The patient underwent intrathecal chemotherapy (ITC) with methotrexate (MTX) 6 times (15 mg, 10/31/2019, 11/7/2019, 11/12/2019, 11/19/2019, 11/26/2019, 12/3/2019) and pemetrexed once (10 mg, 12/19/2019), and the CSF tumor cells turned negative (on December 19, 2019). The patient also received WBRT (40 Gy/2 Gy/20 f)and a tumor boost (56 Gy/2.8 Gy/20 f) from October 31, 2019, to November 27, 2019. With the contrast of December 5, 2019, the brain MRI showed a partial response (PR) by the BM and LM lesions (see Figure 2G-2I). Osimertinib 80 mg daily was initiated from December 8, 2019.

On June 12, 2020, the patient was referred to our department as she experienced pain and numbness in both lower limbs for 2 weeks. The subsequent lumbosacral spine MRI scan revealed multiple metastases from lumbar 3 to sacral 2 vertebrae, appendages, and bilateral iliac bones. A bone scan also manifested increased radioactivity on the 9th right rib, lumbar 3–5 vertebrae, sacrum, and left iliac bone, which was considered bone metastasis. The brain MRI with a contrast of June 16, 2020, showed lesions in the bilateral frontal lobes, right temporal lobe, and the meninges of the right frontal lobe had disappeared. Anlotinib (10 mg/d) was administered for less than 14 days and then suspended due to nausea. RT to the lumbosacral and pelvic bone metastases was performed with a dose of 50 Gy/2 Gy/25 f from June 23, 2020, to July 30, 2020. Bisphosphate was administered monthly, and the patient’s pain was greatly relieved. After that, the patient suffered from vulvar infection, which resolved after anti-inflammatory and symptomatic supportive treatment.

On August 19, 2020, the patient complained of a headache. A cranial CT scan excluded encephalorrhagia. The CSF evaluation of August 21, 2020, showed adenocarcinoma cells again just as on October 28, 2019, the baseline CSF smear demonstrated malignant cells (see Figure 3). The subsequent brain MRI with contrast revealed abnormal thickening and an enhanced cerebellar pial membrane (see Figure 4). An intraventricular Ommaya reservoir was implanted, and pemetrexed was administered 6 times (15 mg on 8/28, 9/11, 9/20, 9/27, 10/5, and 10/20) via the Ommaya reservoir, and resulted in negative CSF cytology.
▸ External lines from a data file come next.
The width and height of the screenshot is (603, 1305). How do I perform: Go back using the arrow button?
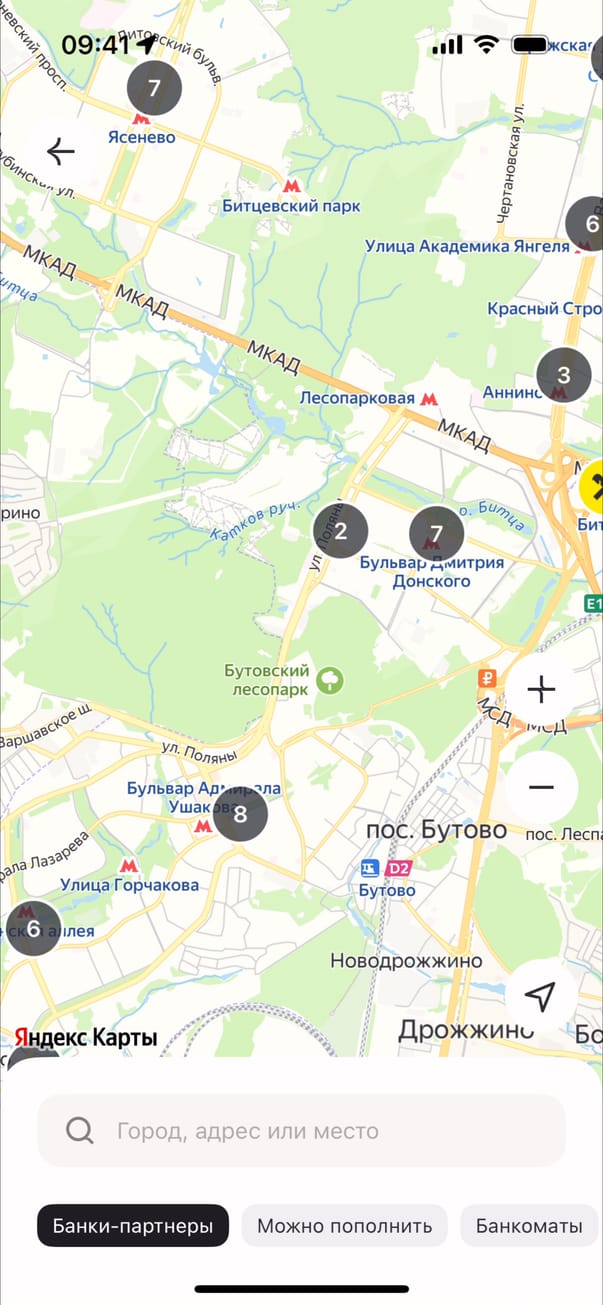[61, 151]
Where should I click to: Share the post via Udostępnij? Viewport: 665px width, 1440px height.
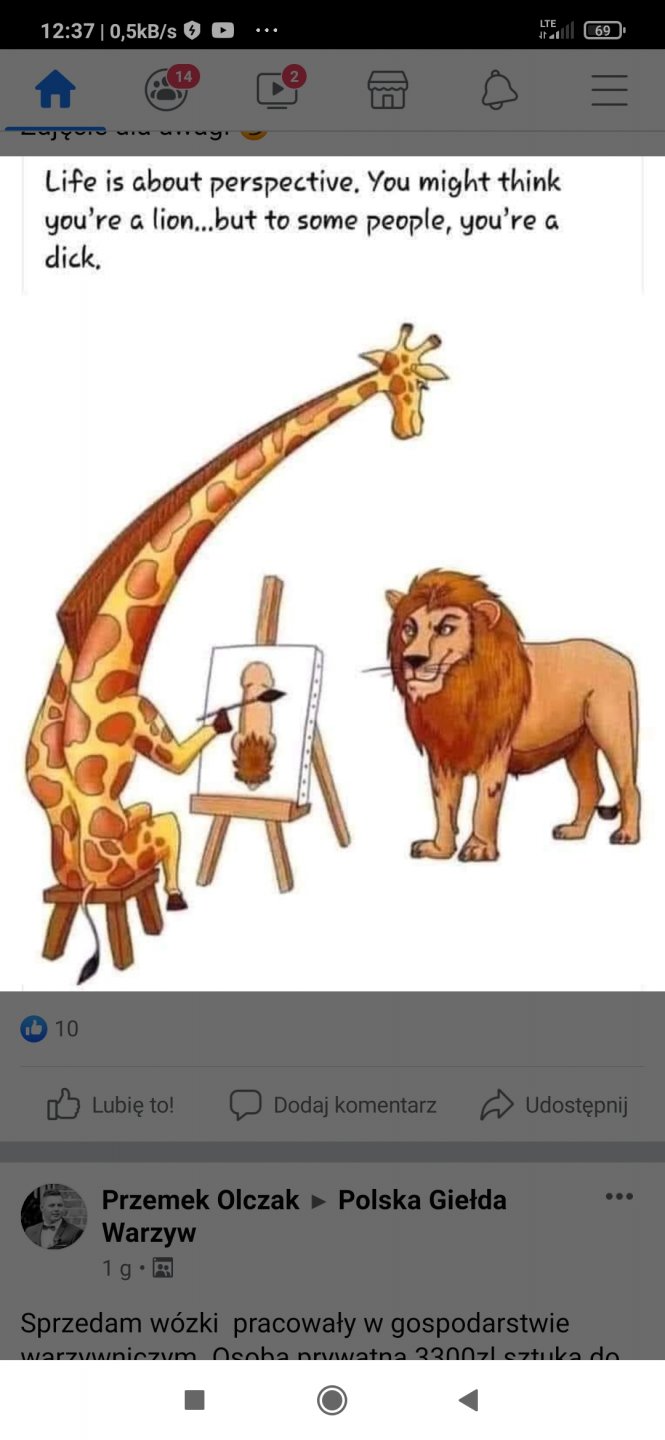click(554, 1105)
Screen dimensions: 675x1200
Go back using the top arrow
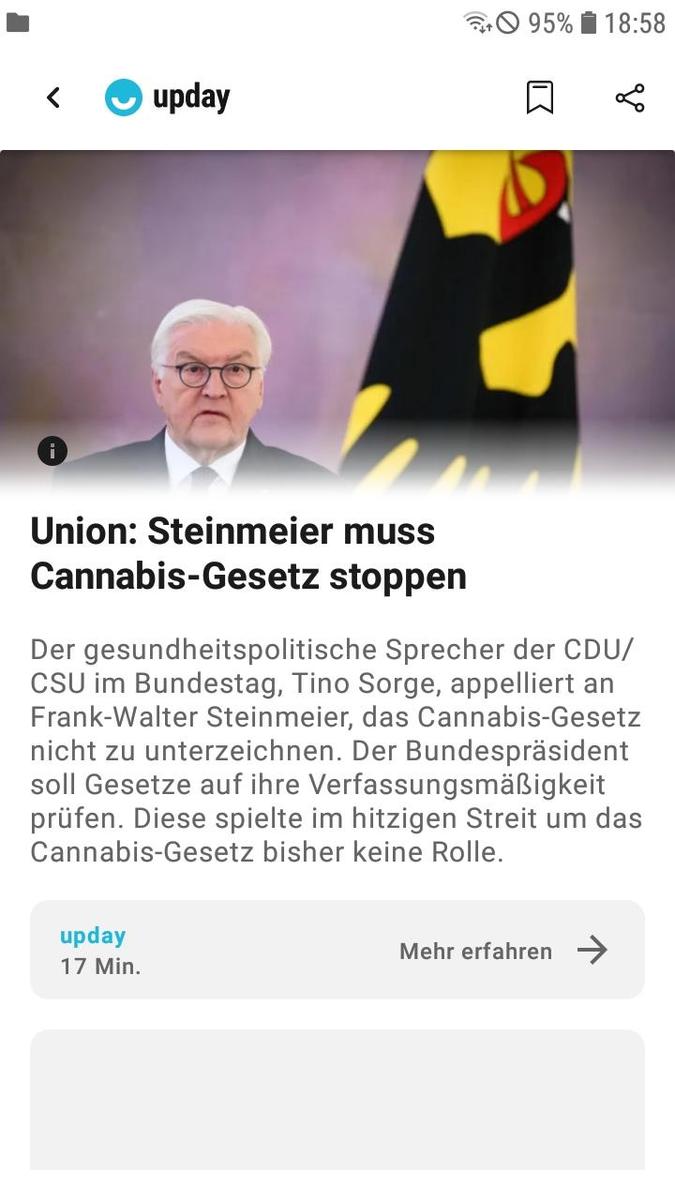[x=54, y=98]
Anlotinib (10 mg/d) was administered on August 23, 2020. The CSF NGS examination of October 9, 2020 showed a different EGFR exon20ins (p. A767_V769 dup: 1.5%) and TP53 mutation (0.3%). The patient succumbed to the disease on December 7, 2020. The patient’s OS time after LM diagnosis was 13.5 months (see Figure 5).

Figure 3 A baseline CSF smear demonstrated malignant cells on October 28, 2019 (Pap staining, ×40). CSF, cerebrospinal fluid.

Figure 4 A typical MRI image (8/27/2020) indicated obvious LM progression. (A,B) Transverse view, (C) coronal view, (D) sagittal view. MRI, magnetic resonance imaging; LM, light microscope.

Figure 5 The timeline for the diagnosis, treatment, and outcome for this patient. TRT, thoracic radiotherapy; ITC, intrathecal chemotherapy; MTX, methotrexate; TMZ, temozolomide; RT, radiotherapy; EGFR, epidermal growth factor receptor; CSF, cerebrospinal fluid, MRI, magnetic resonance imaging; BM, brain metastases; LM, leptomeningeal metastasis; PR, partial response; NGS, next-generation sequencing.

All the procedures in this study involving the human participant were performed following the ethical standards of the institutional and/or national research committee(s) and the Helsinki Declaration (as revised in 2013). Written informed consent was obtained from the patient’s son to publish this manuscript and the accompanying images. A copy of the written consent is available for review by the editorial office of this journal.

Discussion

LM is generally considered a fatal and disastrous condition in lung cancer. Patients with EGFR-mutated lung cancer have a higher incidence of LM than their EGFR wild-type counterparts (9.4% vs. 1.7%) (7). How to screen populations at high risk of developing LM is critical to clinical decision-making. The precise determination of the related “high-risk” factors will guarantee close follow-up appointments, timely examinations, and the early detection and correct management of this special entity. Boire et al. revealed that the complement component 3 (C3) pathway played a key role in LM. Cancer cell-derived C3 disrupted the blood-CSF barrier by activating the C3a receptor located in the epithelium of the choroid plexus (12).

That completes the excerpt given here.